Why? “Crustal hydration,” Jones and Mahan theorise.
They suggest that water that had been locked in minerals in the Farallon plate was released because of pressure from the overlying rock and heat emanating from the Earth’s core. The water then rose into the continental plate, setting off chemical reactions that turned garnet and other dense minerals into mica and other less heavy minerals, making vast areas of the crust lighter.
Jones said the Earth’s crust under the High Plains “floats higher” over the mantle, much like a plank of buoyant balsa wood rises higher in the water than a plank of dense pine.
The reason crustal hydration happened where and when it did has to do with how steeply the oceanic plate descended, Jones said. At some point, the angle at which the plate was descending became shallower, enabling the released water to rise for reasons that remain unclear, he said.
Few geological formations appear so uniform on such a vast scale as the High Plains — the only other known location in the world that’s similar is in southern Africa, Jones said. The prevailing theory there is different, involving some other source of buoyancy, Mahan said.
The composition of rocks found in the High Plains is strong evidence in favour of the hypothesis, Jones said, but it needs more testing, and that was one reason for publishing it.
“Do we think this is ‘the’ answer? No. Could it be ‘an’ answer? I suppose it’s possible,” said Jones, who is also a fellow at the Cooperative Institute for Research in Environmental Sciences, a partnership of CU and the National Oceanic and Atmospheric Administration.
The theory has merit, according to Ken Dueker, a professor of geology and geophysics at the University of Wyoming.
“It’s a plausible hypothesis that has some data to support it,” said Dueker, who was not part of the team that devised it. One unanswered question, which Jones and Mahan raised in the journal Geology, is what channelled the water up into the North American plate, Dueker said.
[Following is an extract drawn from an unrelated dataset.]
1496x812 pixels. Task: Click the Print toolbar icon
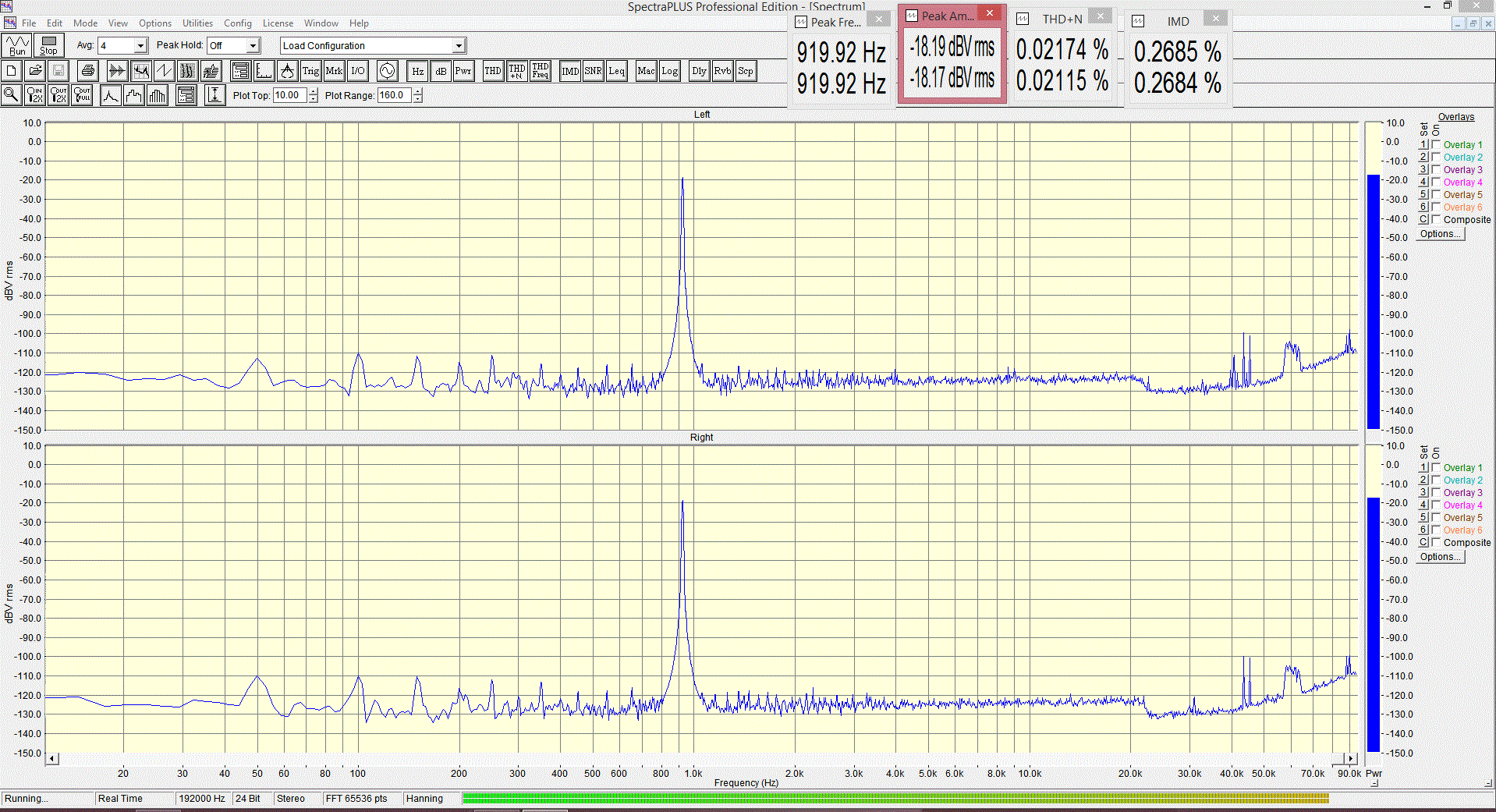pos(88,71)
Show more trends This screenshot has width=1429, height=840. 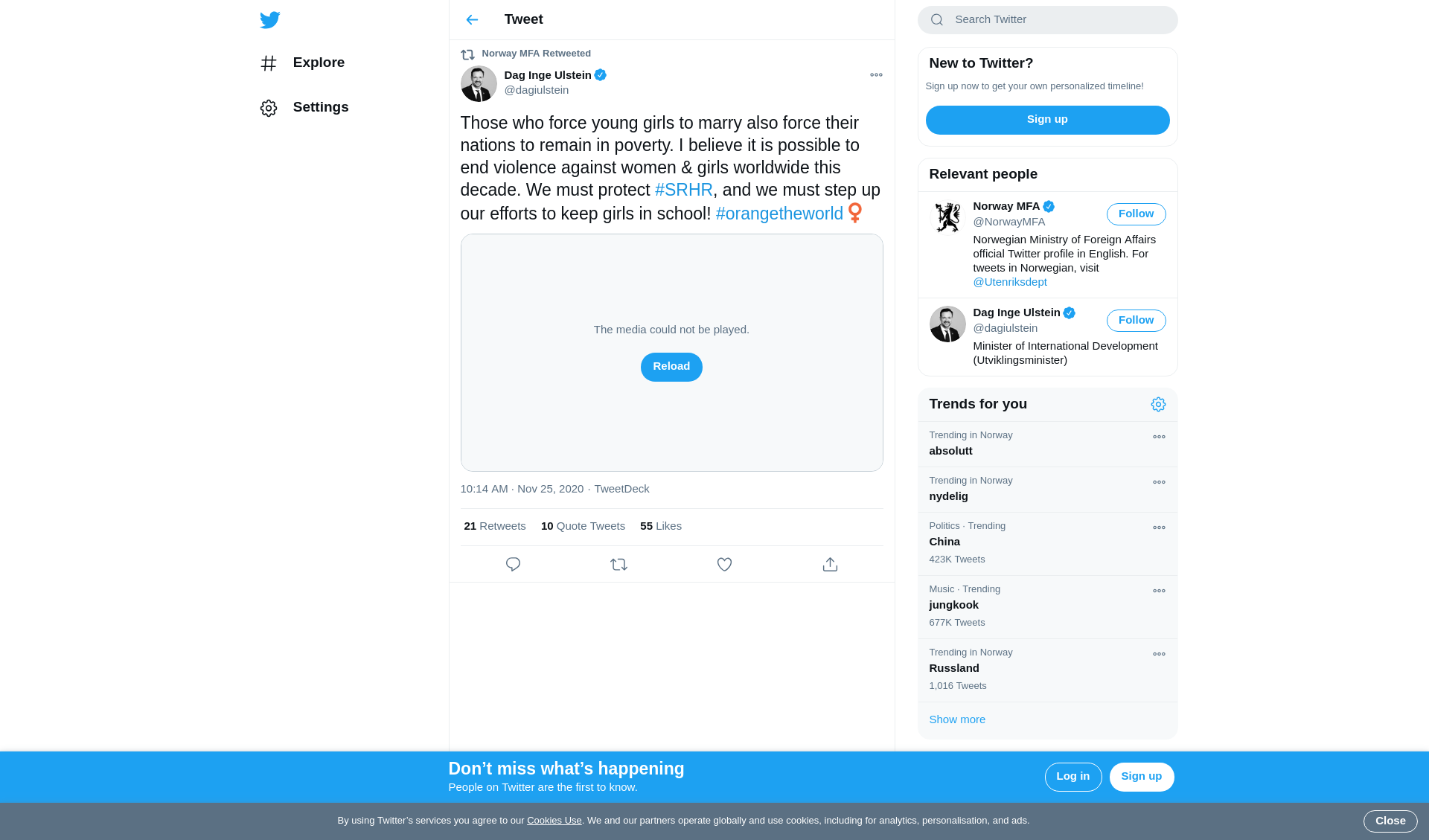957,719
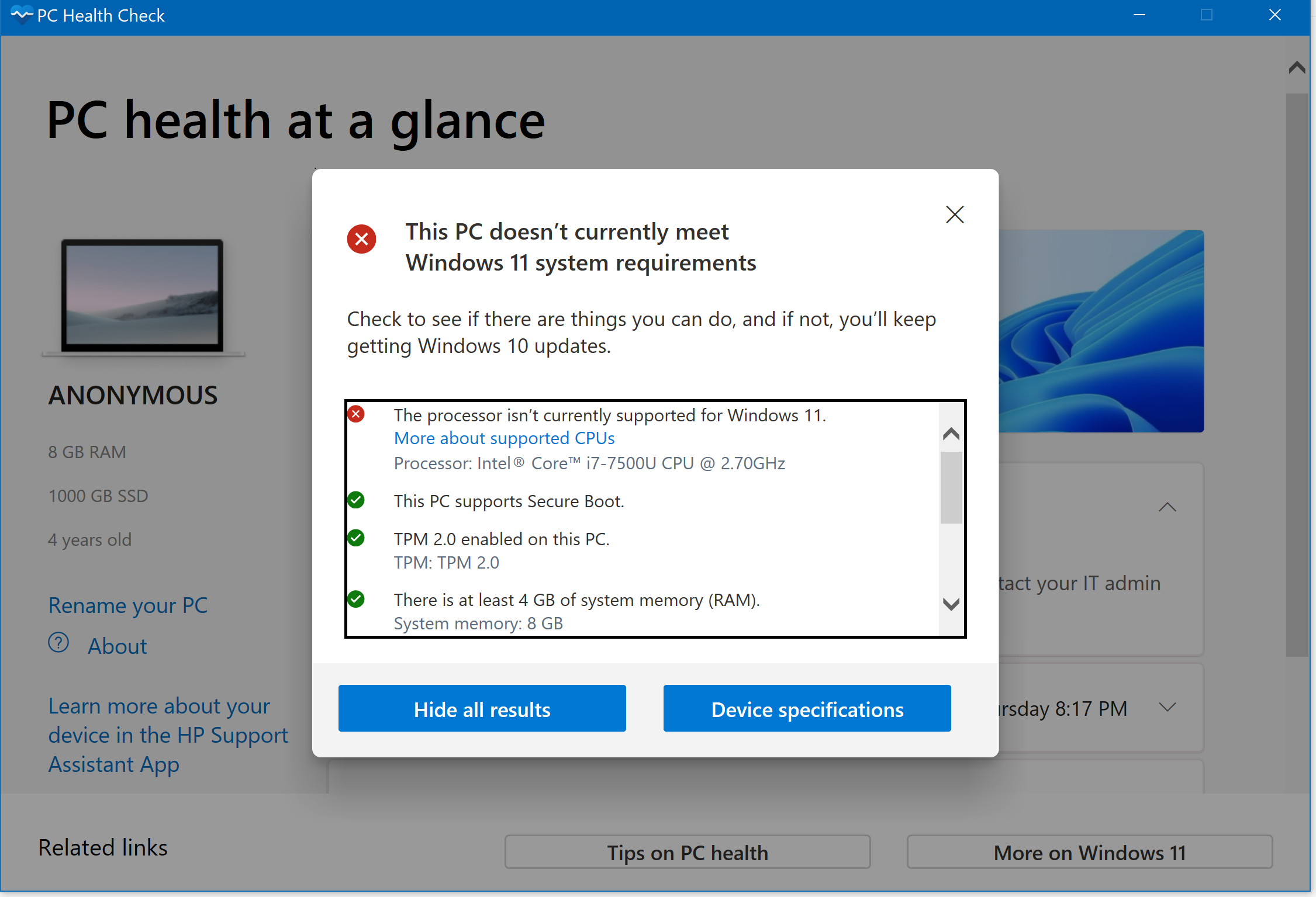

The Farallon plate also helped form the Rocky Mountains just west of Denver, which soar as high as 14,433 feet (4,200m). As it moved under the continent, friction caused the North American plate above to compress horizontally, like a rug that bunches up if a foot is dragged across it, geologists say.
Cracks opened from that horizontal pressure, and one side was shoved higher than the other, creating the Rockies.
Not knowing why Denver is a mile high is a little awkward for Colorado geologists. Jones recalls having to tell a British TV producer a few years ago that he couldn’t explain it.
“We probably need to figure this one out, guys, because it’s kind of embarrassing,” Jones said.